» Dataset excerpts
************

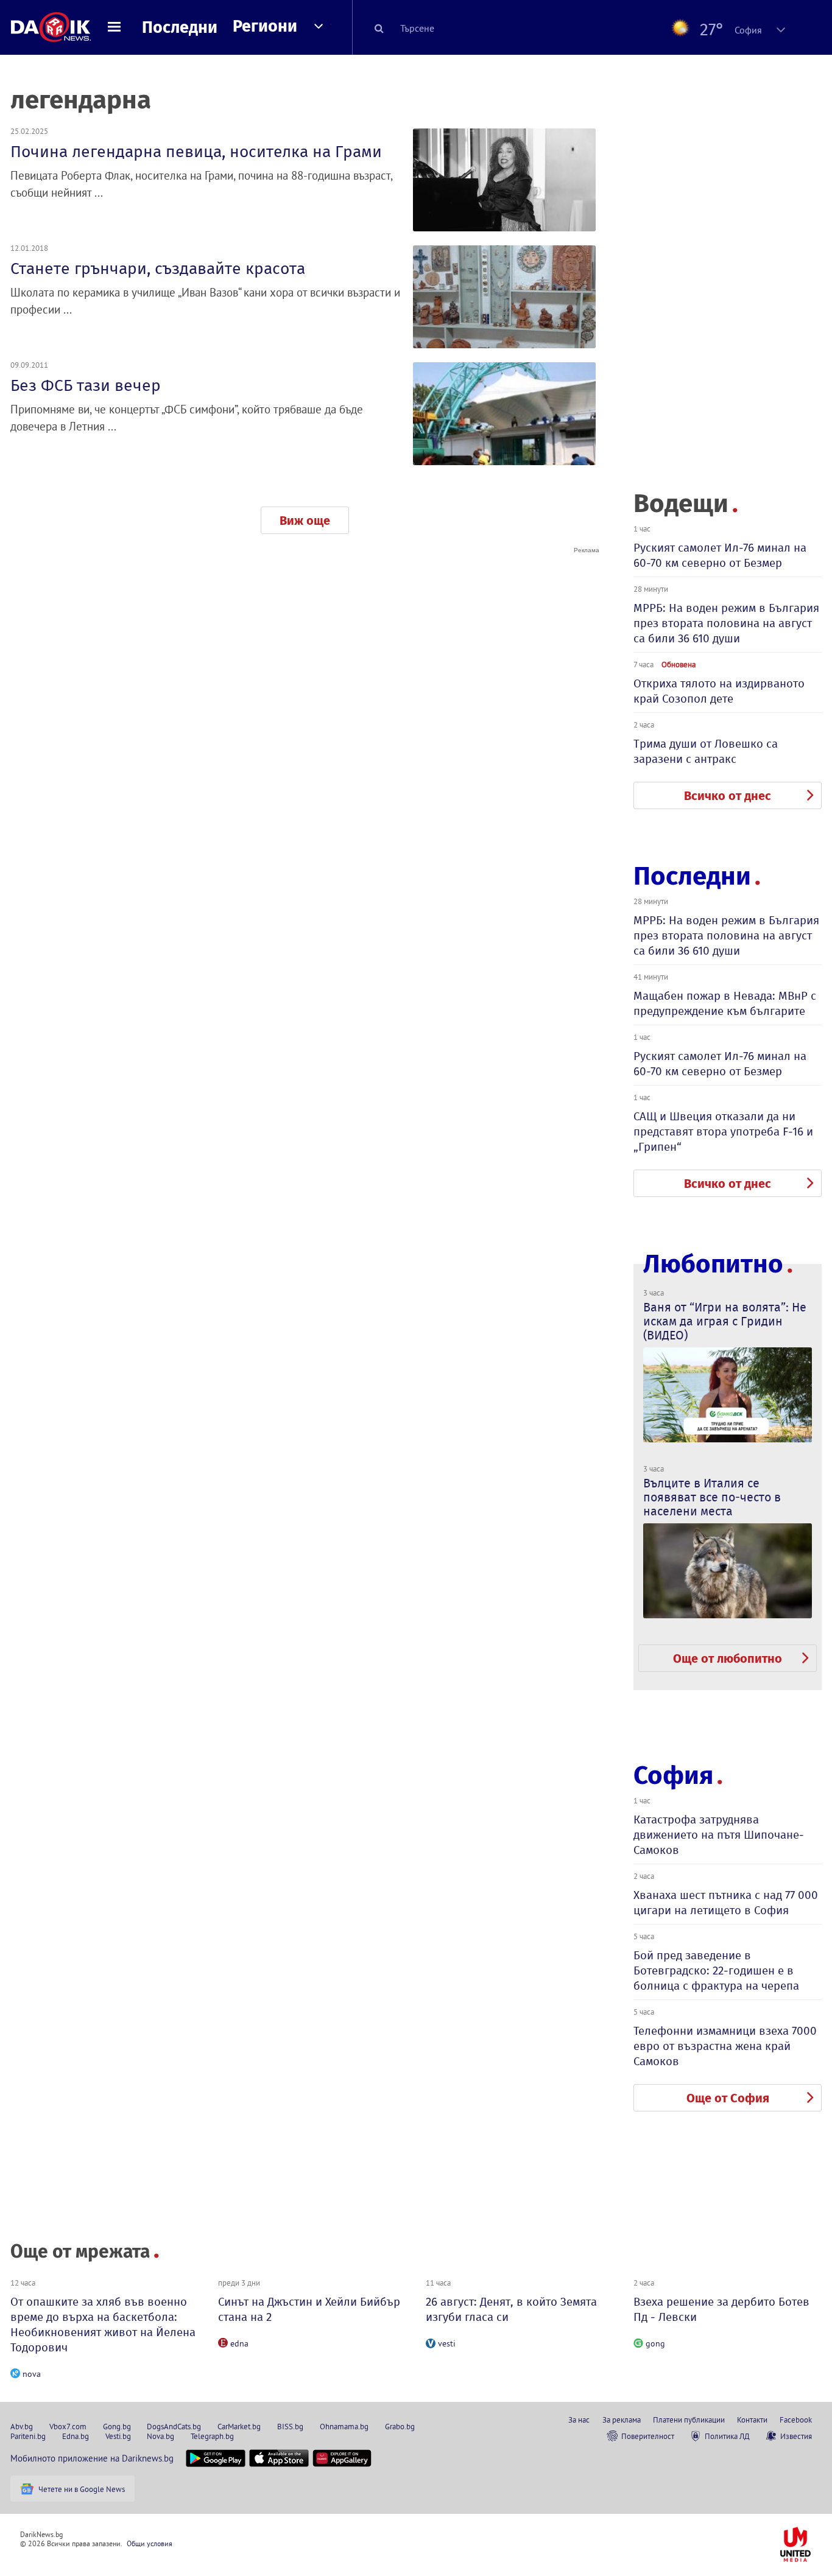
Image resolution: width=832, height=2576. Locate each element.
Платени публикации (689, 2419)
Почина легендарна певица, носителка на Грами (196, 151)
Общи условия (149, 2543)
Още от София (727, 2098)
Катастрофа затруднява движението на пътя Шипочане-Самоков (718, 1835)
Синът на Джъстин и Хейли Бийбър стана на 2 (309, 2309)
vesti (447, 2343)
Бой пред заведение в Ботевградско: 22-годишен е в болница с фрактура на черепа (716, 1970)
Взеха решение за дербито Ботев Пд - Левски (721, 2309)
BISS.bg (290, 2426)
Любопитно (713, 1264)
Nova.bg (160, 2436)
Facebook (796, 2419)
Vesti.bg (118, 2436)
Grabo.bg (400, 2426)
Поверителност (647, 2436)
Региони (265, 26)
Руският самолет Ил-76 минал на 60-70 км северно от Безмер (719, 555)
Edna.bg (75, 2436)
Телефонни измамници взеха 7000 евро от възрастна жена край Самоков (725, 2046)
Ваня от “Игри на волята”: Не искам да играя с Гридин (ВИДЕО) (724, 1321)
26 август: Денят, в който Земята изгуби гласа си (511, 2309)
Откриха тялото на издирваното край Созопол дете (719, 691)
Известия (796, 2436)
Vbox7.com (67, 2426)
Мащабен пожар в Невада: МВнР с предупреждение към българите (724, 1003)
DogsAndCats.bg (174, 2426)
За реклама (621, 2419)
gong (655, 2343)
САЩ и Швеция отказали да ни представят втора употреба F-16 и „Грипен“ (723, 1131)
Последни (179, 27)
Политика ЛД (727, 2436)
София (673, 1775)
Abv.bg (21, 2426)
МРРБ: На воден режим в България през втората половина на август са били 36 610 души (726, 623)
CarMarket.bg (239, 2426)
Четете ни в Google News (81, 2489)
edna (239, 2343)
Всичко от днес (727, 795)
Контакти (752, 2419)
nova (32, 2373)
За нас (579, 2419)
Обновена (678, 664)
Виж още (305, 520)
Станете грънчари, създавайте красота (157, 268)
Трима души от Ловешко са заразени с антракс (705, 751)
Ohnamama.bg (344, 2426)
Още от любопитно (727, 1658)
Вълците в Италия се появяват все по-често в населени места (712, 1497)
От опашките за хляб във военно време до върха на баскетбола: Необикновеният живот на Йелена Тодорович (103, 2324)
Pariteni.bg (28, 2436)
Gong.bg (117, 2426)
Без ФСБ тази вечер (85, 385)
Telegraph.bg (212, 2436)
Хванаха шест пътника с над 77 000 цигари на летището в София (725, 1902)
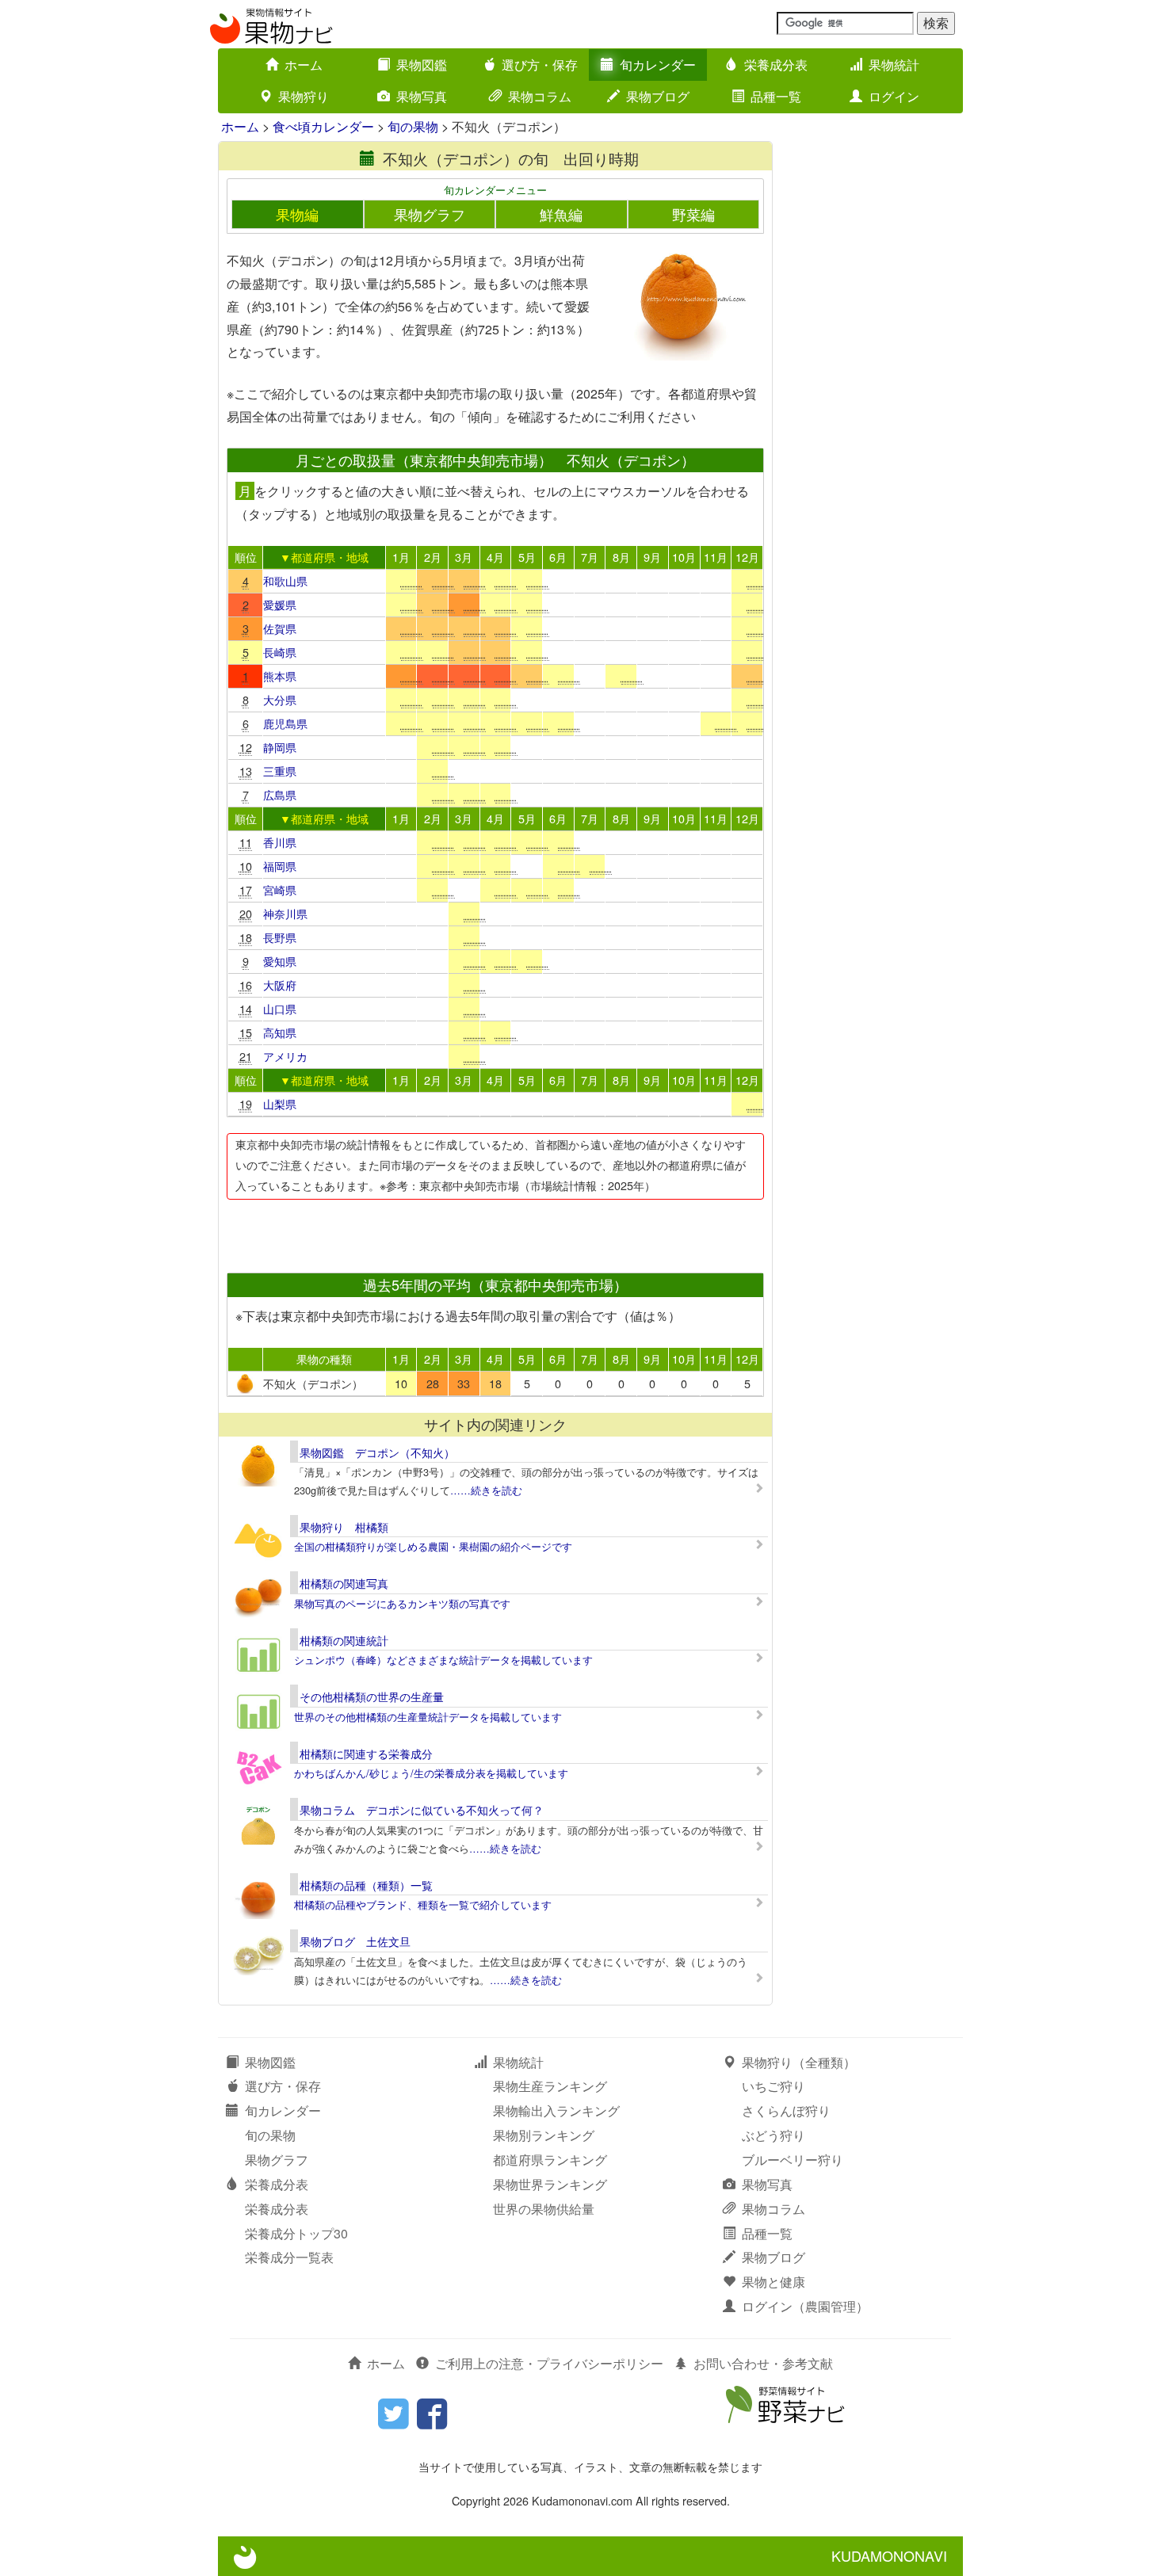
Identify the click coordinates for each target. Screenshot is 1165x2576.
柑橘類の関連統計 (344, 1640)
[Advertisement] (494, 1231)
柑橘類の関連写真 (344, 1583)
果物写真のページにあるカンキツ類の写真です (402, 1603)
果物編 (297, 214)
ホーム (304, 64)
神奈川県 (285, 913)
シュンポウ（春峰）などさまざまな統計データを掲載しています (443, 1659)
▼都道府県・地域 (324, 556)
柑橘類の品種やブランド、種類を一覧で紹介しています (423, 1904)
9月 (652, 556)
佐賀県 (279, 628)
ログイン (894, 96)
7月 (589, 556)
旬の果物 (413, 126)
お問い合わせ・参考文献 (763, 2363)
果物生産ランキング (550, 2086)
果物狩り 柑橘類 (344, 1527)
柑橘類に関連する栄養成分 (366, 1753)
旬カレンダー (658, 64)
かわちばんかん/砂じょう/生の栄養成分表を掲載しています (431, 1772)
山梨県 (279, 1103)
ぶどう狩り (773, 2135)
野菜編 (693, 214)
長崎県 (279, 651)
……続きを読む (486, 1490)
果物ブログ (657, 96)
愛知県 (279, 960)
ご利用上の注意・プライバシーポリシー (549, 2363)
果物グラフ (429, 214)
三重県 (279, 770)
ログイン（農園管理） (805, 2306)
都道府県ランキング (550, 2159)
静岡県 (279, 746)
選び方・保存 (540, 64)
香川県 (279, 842)
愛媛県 (279, 604)
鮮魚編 (561, 214)
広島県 (279, 794)
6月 (558, 556)
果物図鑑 (421, 64)
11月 (716, 556)
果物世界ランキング (550, 2184)
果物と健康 (773, 2282)
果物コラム (539, 96)
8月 (621, 556)
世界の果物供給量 (543, 2209)
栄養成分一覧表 (289, 2257)
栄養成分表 (776, 64)
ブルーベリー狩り (792, 2159)
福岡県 (279, 865)
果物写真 (421, 96)
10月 (684, 556)
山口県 (279, 1008)
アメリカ (285, 1056)
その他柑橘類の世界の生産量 (372, 1696)
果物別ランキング (543, 2135)
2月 (432, 556)
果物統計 (894, 64)
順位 (246, 556)
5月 (527, 556)
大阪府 (279, 984)
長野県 (279, 937)
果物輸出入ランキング (556, 2110)
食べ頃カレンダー (323, 126)
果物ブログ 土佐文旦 (355, 1941)
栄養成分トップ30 (296, 2233)
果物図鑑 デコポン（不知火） (377, 1452)
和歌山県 (285, 580)
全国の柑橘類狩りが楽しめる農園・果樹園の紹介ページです (433, 1546)
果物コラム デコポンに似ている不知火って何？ (422, 1810)
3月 (463, 556)
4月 (495, 556)
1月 (401, 556)
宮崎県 (279, 889)
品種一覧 (776, 96)
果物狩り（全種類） (799, 2062)
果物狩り (303, 96)
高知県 (279, 1032)
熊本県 (279, 675)
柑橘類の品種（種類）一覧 (366, 1885)
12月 (747, 556)
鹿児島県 (285, 723)
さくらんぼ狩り (786, 2110)
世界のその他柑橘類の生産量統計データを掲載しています (428, 1716)
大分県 (279, 699)
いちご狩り (773, 2086)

************

» Work to complete
Above are the entries. Output exactly the lines beginning with the line that has "山梨県 (279, 1103)" and ending with the line that has "和歌山県 (285, 580)".

» Result for this task
山梨県 (279, 1103)
ぶどう狩り (773, 2135)
野菜編 (693, 214)
長崎県 (279, 651)
……続きを読む (486, 1490)
果物ブログ (657, 96)
愛知県 (279, 960)
ご利用上の注意・プライバシーポリシー (549, 2363)
果物グラフ (429, 214)
三重県 (279, 770)
ログイン（農園管理） (805, 2306)
都道府県ランキング (550, 2159)
静岡県 (279, 746)
選び方・保存 (540, 64)
香川県 (279, 842)
愛媛県 (279, 604)
鮮魚編 (561, 214)
広島県 (279, 794)
6月 (558, 556)
果物図鑑 (421, 64)
11月 (716, 556)
果物世界ランキング (550, 2184)
果物と健康 (773, 2282)
果物コラム (539, 96)
8月 (621, 556)
世界の果物供給量 (543, 2209)
栄養成分一覧表 (289, 2257)
栄養成分表 (776, 64)
ブルーベリー狩り (792, 2159)
福岡県 (279, 865)
果物写真 (421, 96)
10月 (684, 556)
山口県 (279, 1008)
アメリカ (285, 1056)
その他柑橘類の世界の生産量 (372, 1696)
果物別ランキング (543, 2135)
2月 (432, 556)
果物統計 (894, 64)
順位 (246, 556)
5月 (527, 556)
大阪府 (279, 984)
長野県 (279, 937)
果物輸出入ランキング (556, 2110)
食べ頃カレンダー (323, 126)
果物ブログ 土佐文旦 (355, 1941)
栄養成分トップ30 (296, 2233)
果物図鑑 デコポン（不知火） (377, 1452)
和歌山県 (285, 580)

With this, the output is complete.